GOAL:
Rewrite the data starting with the line that contains "Task: Click the storage wizard header icon" and going on through the line that contains "(x=46, y=1182)", shifting every coordinate in the answers by -11 and keeping all other lines unchanged.

>> BEGIN ITEMS

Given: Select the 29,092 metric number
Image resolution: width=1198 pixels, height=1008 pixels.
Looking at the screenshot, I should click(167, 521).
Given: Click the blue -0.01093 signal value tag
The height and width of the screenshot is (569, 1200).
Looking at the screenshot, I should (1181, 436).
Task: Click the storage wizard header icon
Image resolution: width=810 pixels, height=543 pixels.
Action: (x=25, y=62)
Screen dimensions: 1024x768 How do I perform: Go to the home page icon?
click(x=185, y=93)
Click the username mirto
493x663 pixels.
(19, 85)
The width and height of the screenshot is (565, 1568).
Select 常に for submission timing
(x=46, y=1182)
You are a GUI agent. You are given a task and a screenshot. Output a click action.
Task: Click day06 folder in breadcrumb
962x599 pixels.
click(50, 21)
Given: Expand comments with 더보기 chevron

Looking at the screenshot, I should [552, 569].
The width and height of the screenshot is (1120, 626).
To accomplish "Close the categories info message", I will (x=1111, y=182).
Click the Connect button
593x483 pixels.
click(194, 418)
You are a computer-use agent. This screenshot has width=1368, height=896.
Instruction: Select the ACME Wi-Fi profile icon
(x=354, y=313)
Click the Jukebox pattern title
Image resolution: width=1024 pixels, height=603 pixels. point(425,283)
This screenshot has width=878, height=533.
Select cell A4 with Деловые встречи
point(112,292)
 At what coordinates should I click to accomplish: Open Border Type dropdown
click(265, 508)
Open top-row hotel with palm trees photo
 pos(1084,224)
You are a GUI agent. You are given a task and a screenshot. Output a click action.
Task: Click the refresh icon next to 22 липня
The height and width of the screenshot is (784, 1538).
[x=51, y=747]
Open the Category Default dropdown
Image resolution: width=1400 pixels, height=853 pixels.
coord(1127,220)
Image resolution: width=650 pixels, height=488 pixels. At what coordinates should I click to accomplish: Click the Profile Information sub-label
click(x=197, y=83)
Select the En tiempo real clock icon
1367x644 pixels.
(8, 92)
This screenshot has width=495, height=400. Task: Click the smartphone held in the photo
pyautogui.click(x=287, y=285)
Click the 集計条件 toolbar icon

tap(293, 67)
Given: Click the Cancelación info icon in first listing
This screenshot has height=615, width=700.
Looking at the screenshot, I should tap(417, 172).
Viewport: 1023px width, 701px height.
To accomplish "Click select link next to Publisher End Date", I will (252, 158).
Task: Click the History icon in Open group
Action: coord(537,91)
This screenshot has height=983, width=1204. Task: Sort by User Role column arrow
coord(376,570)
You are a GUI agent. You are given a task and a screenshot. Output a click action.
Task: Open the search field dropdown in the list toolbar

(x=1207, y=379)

>> END ITEMS

ANSWER:
Task: Click the storage wizard header icon
Image resolution: width=810 pixels, height=543 pixels.
Action: (x=14, y=51)
Screen dimensions: 1024x768 How do I perform: Go to the home page icon?
click(x=174, y=82)
Click the username mirto
493x663 pixels.
(8, 74)
The width and height of the screenshot is (565, 1568).
Select 常に for submission timing
(x=35, y=1171)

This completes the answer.